═══ EXERCISE DATA ═══

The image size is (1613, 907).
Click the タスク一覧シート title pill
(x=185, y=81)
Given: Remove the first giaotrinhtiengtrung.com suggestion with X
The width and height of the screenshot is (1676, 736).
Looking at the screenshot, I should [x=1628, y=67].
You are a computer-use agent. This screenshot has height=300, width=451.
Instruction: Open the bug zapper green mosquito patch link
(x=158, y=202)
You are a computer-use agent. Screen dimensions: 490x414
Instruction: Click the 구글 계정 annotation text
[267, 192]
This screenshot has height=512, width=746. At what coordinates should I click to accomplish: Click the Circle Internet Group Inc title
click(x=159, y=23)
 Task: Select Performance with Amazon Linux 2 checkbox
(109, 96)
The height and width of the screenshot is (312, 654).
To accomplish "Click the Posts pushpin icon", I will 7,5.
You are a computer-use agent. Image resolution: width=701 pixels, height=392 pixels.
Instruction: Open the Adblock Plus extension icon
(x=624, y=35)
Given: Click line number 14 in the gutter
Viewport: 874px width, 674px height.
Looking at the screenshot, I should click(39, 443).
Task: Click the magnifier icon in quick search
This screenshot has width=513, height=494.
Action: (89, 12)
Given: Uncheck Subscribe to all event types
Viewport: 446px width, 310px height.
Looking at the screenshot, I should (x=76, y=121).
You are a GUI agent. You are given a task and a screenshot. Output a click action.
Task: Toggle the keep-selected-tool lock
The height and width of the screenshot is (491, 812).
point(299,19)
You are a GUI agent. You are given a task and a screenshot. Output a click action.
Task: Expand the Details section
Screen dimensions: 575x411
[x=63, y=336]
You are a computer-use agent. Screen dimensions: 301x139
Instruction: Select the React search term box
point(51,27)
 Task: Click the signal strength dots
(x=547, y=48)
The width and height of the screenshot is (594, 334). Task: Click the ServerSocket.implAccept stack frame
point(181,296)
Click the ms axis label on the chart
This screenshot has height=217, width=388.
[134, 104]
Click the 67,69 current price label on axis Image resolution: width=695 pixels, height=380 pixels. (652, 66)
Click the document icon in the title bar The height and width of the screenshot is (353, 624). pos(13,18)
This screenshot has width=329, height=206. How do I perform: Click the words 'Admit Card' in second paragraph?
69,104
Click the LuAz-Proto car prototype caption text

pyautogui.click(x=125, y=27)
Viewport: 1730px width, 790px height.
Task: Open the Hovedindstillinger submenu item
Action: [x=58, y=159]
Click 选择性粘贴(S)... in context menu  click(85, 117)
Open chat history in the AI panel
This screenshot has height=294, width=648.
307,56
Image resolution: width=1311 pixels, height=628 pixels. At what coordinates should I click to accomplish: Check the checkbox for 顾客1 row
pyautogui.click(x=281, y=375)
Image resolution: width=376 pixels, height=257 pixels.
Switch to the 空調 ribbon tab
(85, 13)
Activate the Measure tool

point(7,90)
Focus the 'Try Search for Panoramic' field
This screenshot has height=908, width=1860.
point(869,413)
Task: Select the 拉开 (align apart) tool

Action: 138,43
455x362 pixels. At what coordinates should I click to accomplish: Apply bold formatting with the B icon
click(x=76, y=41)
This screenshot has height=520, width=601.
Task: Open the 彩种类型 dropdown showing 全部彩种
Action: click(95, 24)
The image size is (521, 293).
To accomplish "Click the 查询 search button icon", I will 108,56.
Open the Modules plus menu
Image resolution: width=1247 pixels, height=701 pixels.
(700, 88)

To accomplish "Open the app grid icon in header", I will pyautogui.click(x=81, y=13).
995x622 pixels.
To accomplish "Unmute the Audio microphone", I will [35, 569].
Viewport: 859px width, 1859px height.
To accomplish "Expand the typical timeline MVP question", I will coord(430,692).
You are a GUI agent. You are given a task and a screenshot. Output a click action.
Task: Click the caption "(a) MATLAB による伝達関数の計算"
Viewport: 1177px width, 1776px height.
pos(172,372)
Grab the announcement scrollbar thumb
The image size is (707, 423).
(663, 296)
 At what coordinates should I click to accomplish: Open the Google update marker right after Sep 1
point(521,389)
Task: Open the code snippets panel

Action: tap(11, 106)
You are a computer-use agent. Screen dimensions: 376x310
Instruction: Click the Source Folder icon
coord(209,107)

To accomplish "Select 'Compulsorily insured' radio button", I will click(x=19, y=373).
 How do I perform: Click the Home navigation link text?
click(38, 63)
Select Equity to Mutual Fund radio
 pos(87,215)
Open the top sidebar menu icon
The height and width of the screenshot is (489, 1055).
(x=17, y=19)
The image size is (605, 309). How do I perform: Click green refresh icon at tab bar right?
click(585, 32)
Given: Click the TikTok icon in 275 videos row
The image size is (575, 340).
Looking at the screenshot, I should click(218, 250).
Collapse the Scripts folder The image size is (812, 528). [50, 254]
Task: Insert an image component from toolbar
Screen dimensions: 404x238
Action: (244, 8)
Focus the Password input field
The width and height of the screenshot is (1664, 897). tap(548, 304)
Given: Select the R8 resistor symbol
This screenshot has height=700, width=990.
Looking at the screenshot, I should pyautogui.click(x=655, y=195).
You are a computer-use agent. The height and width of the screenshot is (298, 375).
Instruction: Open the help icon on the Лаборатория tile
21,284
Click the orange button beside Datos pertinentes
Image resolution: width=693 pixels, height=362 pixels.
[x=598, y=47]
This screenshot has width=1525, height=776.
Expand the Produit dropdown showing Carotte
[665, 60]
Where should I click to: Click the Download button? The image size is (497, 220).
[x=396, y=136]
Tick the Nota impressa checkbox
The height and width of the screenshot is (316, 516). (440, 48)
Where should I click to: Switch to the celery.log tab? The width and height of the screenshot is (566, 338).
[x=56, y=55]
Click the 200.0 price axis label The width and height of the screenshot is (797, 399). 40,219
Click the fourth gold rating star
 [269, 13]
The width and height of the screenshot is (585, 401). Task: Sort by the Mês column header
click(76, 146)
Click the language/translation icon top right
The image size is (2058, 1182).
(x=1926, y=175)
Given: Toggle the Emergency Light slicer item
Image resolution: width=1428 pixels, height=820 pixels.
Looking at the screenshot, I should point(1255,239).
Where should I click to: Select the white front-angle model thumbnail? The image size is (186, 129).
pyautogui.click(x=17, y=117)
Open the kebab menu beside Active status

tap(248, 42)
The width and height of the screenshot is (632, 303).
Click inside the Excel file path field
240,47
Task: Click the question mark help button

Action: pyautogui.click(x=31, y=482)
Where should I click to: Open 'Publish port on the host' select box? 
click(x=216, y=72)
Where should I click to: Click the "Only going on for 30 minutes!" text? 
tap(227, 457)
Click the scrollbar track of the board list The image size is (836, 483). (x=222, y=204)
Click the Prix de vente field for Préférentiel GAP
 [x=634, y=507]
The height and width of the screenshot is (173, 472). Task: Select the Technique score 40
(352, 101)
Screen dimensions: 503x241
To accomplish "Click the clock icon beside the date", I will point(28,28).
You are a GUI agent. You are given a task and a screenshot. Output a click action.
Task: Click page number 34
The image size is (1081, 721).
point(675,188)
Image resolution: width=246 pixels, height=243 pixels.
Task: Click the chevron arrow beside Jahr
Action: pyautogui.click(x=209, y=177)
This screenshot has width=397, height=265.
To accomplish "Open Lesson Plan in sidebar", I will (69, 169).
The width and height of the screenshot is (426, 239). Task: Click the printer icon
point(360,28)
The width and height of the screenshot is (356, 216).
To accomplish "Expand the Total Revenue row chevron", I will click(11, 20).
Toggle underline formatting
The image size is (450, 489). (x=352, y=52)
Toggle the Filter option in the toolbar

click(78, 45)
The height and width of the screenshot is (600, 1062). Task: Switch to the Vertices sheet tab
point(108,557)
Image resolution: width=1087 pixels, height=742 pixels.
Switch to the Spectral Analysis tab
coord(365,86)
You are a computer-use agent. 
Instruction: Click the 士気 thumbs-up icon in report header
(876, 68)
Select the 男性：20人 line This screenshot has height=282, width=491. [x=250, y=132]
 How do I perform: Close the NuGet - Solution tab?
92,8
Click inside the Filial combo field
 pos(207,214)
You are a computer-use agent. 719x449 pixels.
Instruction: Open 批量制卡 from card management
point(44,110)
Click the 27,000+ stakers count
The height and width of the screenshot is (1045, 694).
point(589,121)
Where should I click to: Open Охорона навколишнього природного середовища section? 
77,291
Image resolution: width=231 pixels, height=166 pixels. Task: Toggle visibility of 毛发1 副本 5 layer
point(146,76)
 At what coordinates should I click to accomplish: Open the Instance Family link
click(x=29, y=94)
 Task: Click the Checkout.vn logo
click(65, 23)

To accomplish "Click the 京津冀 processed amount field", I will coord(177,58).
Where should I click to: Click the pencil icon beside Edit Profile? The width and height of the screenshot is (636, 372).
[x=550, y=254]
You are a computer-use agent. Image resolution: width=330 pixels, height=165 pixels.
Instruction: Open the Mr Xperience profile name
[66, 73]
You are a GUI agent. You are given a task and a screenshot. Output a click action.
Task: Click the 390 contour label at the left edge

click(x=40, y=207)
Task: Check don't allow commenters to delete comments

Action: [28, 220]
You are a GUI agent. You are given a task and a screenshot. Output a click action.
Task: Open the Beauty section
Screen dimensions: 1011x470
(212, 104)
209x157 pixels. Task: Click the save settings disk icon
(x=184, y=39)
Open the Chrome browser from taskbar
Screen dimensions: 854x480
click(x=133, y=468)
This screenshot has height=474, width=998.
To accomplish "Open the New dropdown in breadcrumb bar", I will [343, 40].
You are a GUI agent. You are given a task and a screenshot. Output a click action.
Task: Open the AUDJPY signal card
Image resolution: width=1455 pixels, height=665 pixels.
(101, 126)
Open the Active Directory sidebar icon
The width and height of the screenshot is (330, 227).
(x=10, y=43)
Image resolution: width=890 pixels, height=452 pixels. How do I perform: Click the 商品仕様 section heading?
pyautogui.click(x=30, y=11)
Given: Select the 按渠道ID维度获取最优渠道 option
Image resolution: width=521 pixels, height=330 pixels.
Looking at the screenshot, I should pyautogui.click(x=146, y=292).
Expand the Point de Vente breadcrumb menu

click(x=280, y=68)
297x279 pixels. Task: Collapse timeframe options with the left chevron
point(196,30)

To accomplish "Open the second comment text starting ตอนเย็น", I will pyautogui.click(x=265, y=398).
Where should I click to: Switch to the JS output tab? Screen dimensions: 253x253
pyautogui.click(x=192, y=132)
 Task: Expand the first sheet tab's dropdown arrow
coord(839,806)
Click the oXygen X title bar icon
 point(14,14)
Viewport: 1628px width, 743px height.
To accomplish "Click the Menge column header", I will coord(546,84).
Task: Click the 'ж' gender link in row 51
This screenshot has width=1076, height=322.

═══

- [ACTIVITY] Please give the count of lines above with "number", nothing else.

- [RESPONSE TO THIS TASK] 2